> _PROBLEM_: The entries below are to be reproduced in full, exactly as written.

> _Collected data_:

▼

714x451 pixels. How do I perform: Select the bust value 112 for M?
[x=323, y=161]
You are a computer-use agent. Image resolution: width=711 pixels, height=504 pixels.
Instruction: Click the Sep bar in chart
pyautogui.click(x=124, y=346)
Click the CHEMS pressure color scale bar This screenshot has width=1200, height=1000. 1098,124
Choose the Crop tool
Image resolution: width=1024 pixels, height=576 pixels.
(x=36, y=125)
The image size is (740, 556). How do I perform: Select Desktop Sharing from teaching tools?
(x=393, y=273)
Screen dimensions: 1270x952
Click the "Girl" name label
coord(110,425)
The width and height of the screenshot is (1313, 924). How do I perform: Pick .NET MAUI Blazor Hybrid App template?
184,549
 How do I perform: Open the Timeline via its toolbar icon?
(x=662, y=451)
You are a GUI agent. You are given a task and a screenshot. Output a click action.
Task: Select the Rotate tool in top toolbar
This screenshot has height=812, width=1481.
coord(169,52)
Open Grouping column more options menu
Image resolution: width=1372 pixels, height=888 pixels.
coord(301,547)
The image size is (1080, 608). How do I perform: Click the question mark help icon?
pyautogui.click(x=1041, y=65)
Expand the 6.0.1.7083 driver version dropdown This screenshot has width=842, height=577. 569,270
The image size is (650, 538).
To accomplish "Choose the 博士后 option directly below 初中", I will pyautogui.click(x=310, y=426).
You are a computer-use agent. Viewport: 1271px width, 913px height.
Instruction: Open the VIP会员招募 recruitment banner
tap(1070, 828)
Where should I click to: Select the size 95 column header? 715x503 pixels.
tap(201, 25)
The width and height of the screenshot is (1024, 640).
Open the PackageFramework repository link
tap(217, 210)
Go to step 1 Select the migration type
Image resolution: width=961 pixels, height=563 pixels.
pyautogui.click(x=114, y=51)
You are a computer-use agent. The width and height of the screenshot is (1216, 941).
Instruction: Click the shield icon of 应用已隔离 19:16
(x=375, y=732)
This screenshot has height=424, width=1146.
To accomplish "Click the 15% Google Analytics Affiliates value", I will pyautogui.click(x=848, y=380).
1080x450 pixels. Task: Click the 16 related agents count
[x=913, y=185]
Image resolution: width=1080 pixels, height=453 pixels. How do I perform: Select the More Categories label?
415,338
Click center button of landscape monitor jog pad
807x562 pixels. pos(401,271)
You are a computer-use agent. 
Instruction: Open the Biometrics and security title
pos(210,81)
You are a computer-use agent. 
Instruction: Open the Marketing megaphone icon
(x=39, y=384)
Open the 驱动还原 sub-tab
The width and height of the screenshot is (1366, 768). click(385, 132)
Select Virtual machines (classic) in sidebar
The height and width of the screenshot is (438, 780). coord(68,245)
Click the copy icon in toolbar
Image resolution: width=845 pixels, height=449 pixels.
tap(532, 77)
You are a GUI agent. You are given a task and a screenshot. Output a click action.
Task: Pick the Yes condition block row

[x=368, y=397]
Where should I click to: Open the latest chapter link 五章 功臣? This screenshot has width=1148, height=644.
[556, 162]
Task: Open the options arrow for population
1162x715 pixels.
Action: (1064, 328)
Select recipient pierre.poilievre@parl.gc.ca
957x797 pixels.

▲

> _REPLY TO THE TASK_:
714x451 pixels. How do I perform: Select the bust value 112 for M?
[x=323, y=161]
You are a computer-use agent. Image resolution: width=711 pixels, height=504 pixels.
Instruction: Click the Sep bar in chart
pyautogui.click(x=124, y=346)
Click the CHEMS pressure color scale bar This screenshot has width=1200, height=1000. 1098,124
Choose the Crop tool
Image resolution: width=1024 pixels, height=576 pixels.
(x=36, y=125)
The image size is (740, 556). How do I perform: Select Desktop Sharing from teaching tools?
(x=393, y=273)
Screen dimensions: 1270x952
Click the "Girl" name label
coord(110,425)
The width and height of the screenshot is (1313, 924). How do I perform: Pick .NET MAUI Blazor Hybrid App template?
184,549
 How do I perform: Open the Timeline via its toolbar icon?
(x=662, y=451)
You are a GUI agent. You are given a task and a screenshot. Output a click action.
Task: Select the Rotate tool in top toolbar
This screenshot has height=812, width=1481.
coord(169,52)
Open Grouping column more options menu
Image resolution: width=1372 pixels, height=888 pixels.
coord(301,547)
The image size is (1080, 608). How do I perform: Click the question mark help icon?
pyautogui.click(x=1041, y=65)
Expand the 6.0.1.7083 driver version dropdown This screenshot has width=842, height=577. 569,270
The image size is (650, 538).
To accomplish "Choose the 博士后 option directly below 初中", I will pyautogui.click(x=310, y=426).
You are a computer-use agent. Viewport: 1271px width, 913px height.
Instruction: Open the VIP会员招募 recruitment banner
tap(1070, 828)
Where should I click to: Select the size 95 column header? 715x503 pixels.
tap(201, 25)
The width and height of the screenshot is (1024, 640).
Open the PackageFramework repository link
tap(217, 210)
Go to step 1 Select the migration type
Image resolution: width=961 pixels, height=563 pixels.
pyautogui.click(x=114, y=51)
You are a computer-use agent. The width and height of the screenshot is (1216, 941).
Instruction: Click the shield icon of 应用已隔离 19:16
(x=375, y=732)
This screenshot has height=424, width=1146.
To accomplish "Click the 15% Google Analytics Affiliates value", I will pyautogui.click(x=848, y=380).
1080x450 pixels. Task: Click the 16 related agents count
[x=913, y=185]
Image resolution: width=1080 pixels, height=453 pixels. How do I perform: Select the More Categories label?
415,338
Click center button of landscape monitor jog pad
807x562 pixels. pos(401,271)
You are a computer-use agent. 
Instruction: Open the Biometrics and security title
pos(210,81)
You are a computer-use agent. 
Instruction: Open the Marketing megaphone icon
(x=39, y=384)
Open the 驱动还原 sub-tab
The width and height of the screenshot is (1366, 768). click(385, 132)
Select Virtual machines (classic) in sidebar
The height and width of the screenshot is (438, 780). coord(68,245)
Click the copy icon in toolbar
Image resolution: width=845 pixels, height=449 pixels.
tap(532, 77)
You are a GUI agent. You are given a task and a screenshot. Output a click action.
Task: Pick the Yes condition block row

[x=368, y=397]
Where should I click to: Open the latest chapter link 五章 功臣? This screenshot has width=1148, height=644.
[556, 162]
Task: Open the options arrow for population
1162x715 pixels.
Action: (1064, 328)
Select recipient pierre.poilievre@parl.gc.ca
957x797 pixels.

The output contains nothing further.